La culture entrepreneuriale est plus forte côté alémanique. Les Romands sont également plus longtemps au chômage, selon le journal dominical NZZ am Sonntag. Une conclusion qui renforce le cliché du fameux Röstigraben.

MH

Les Suisses alémaniques trouvent un nouvel emploi après 28 semaines de recherche, alors que les Romands ont besoin de 35 semaines pour le faire.(Keystone)

Les Romands créent moins d'entreprises et sont au chômage plus longtemps que les Suisses alémaniques, titre le journal dominical NZZ am Sonntag. Une conclusion qui renforce un peu plus les clichés d'une mentalité inégale des deux côtés du Röstigraben.

Le journaliste du journal suisse allemand se base sur une étude de Beatrix Eugster, professeure à Saint-Gall, et Rafal Lalive de l'Université de Lausanne, qui ont enquêté sur plus de 60'000 cas de chômage le long du Röstigraben. Résultat: en général, les Suisses alémaniques trouvent un nouvel emploi après 28 semaines de recherche, alors que les Romands ont besoin de 35 semaines pour le faire. Une approche étatique différente serait à l'origine de ces résultats.

Un atout alémanique même en déménageant 

"Les Suisses allemands trouvent plus souvent un emploi de leur propre initiative. En revanche, côté romand, une plus grande proportion est assurée par l'intermédiaire d'une agence pour l'emploi", souligne Beatrix Eugster. En parcourant l'article de la NZZ, on apprend également qu'il vaut mieux parler allemand pour retrouver rapidement du travail en Suisse. Surtout dans les cantons bilingues, comme Berne ou Fribourg. 

Deuxième conclusion qui ravive les rivalités autour du fameux Röstigraben: les Suisses alémaniques ont une culture entrepreneuriale plus forte que les Romands. Cette différence de culture se serait transmise au fil des générations, explique le journaliste, qui se base sur une étude réalisée entre l'EPFZ et l'Université de Zurich, par Katharina Erhardt et Simon Hänni.

Les Romands moins audacieux

L'étude montre que les personnes d'origine Suisse allemande ont 20% de chance de plus de créer une entreprise.
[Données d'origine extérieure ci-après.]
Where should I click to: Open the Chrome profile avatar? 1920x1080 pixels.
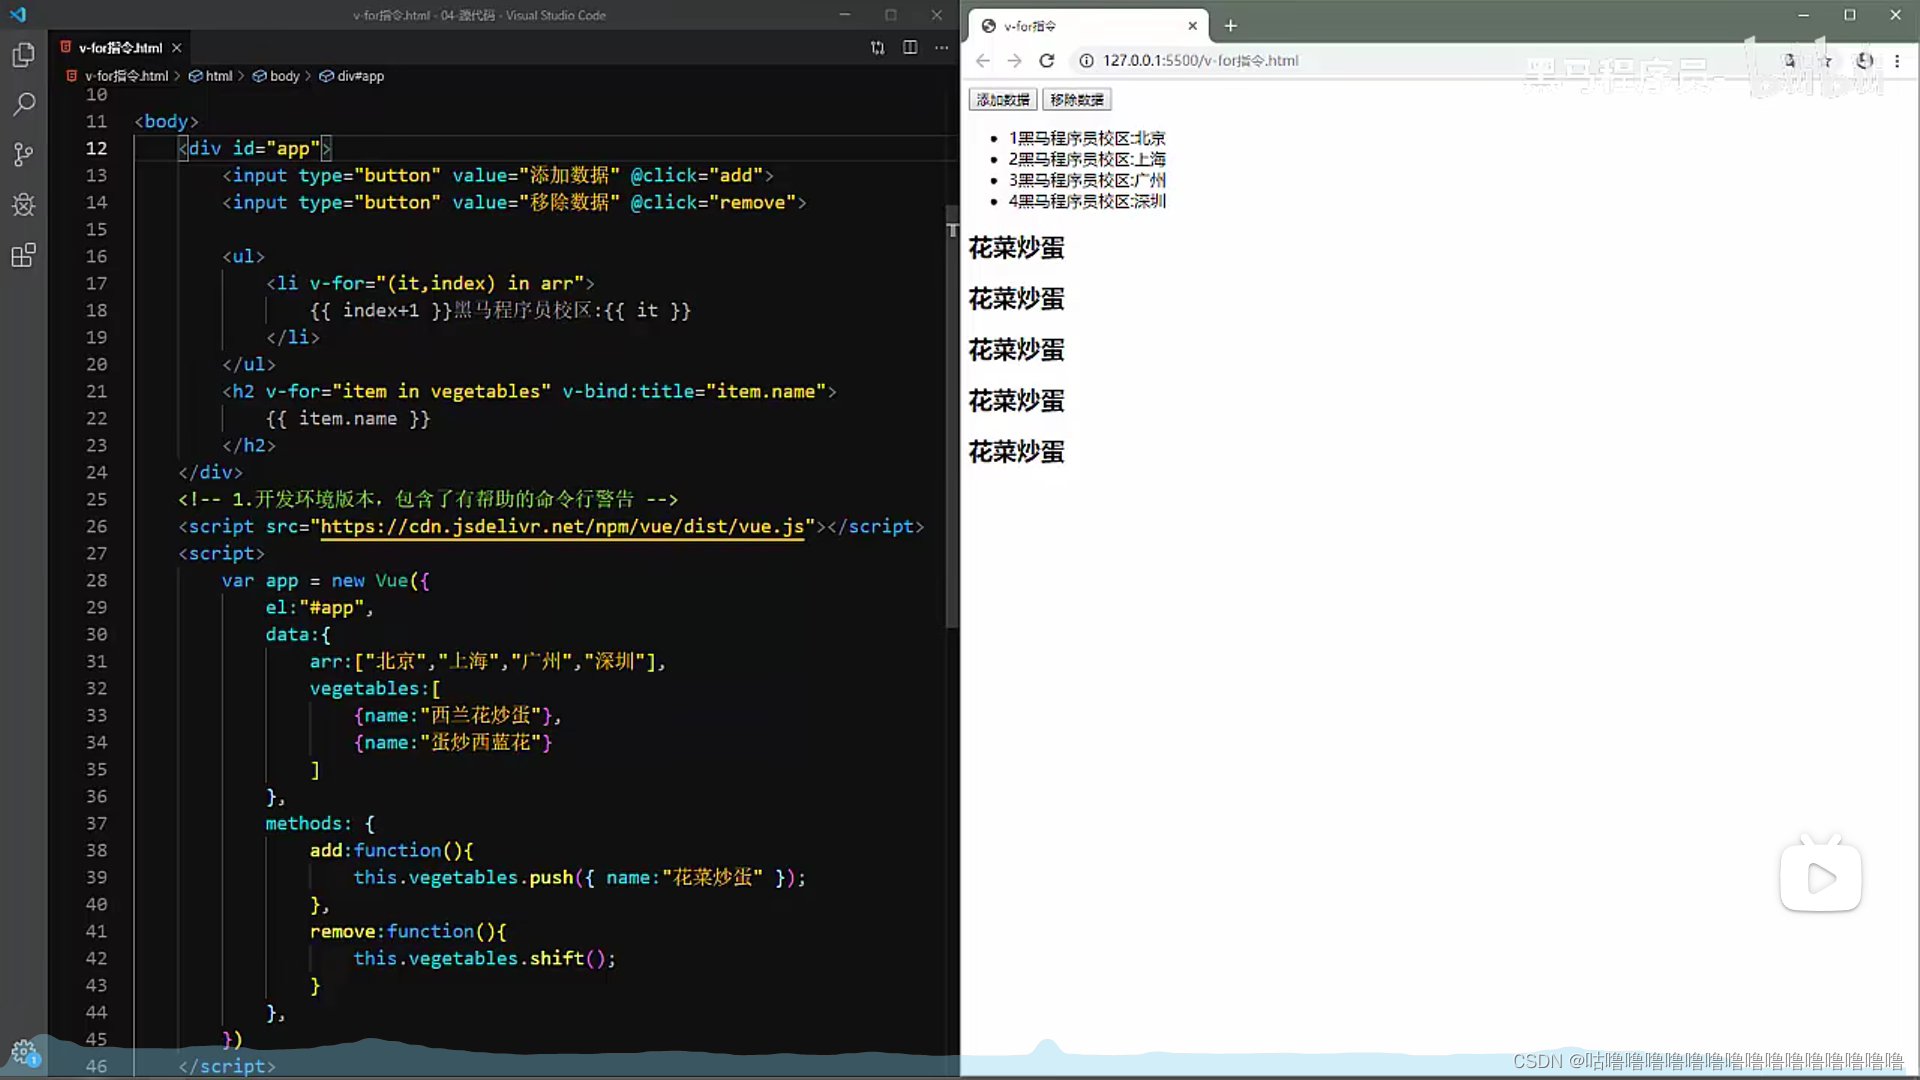pos(1864,60)
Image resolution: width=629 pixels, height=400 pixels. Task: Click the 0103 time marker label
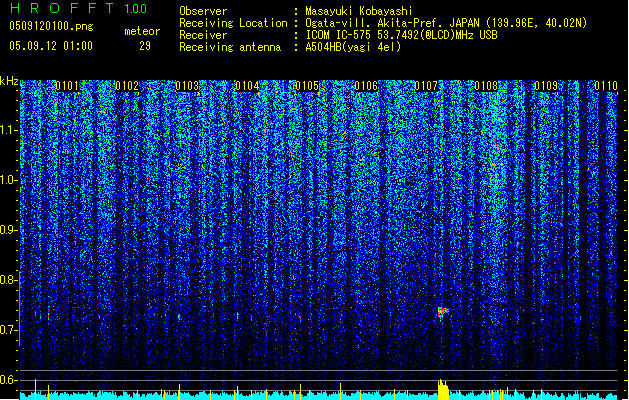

Cette chance subsiste même si un germanophone passe la frontière linguistique. Les Suisses de langue allemande qui s'installent dans la partie francophone deviennent plus souvent des entrepreneurs en comparaison aux locaux.

"Les Suisses allemands sont plus audacieux et ont une préférence plus forte pour l'initiative dans leur métier". La culture d'entreprise plus marquée en Suisse alémanique aurait ainsi entraîné la création de 120'000 emplois supplémentaires.

Passé la barrière des Rösti, ces études remettent le fédéralisme de la Suisse sur le devant de la scène. "Nos résultats montrent avant tout à quel point le fédéralisme est important pour la Suisse. Précisément à cause des différences culturelles, les régions du pays ont besoin de suffisamment d’indépendance pour se développer avec succès."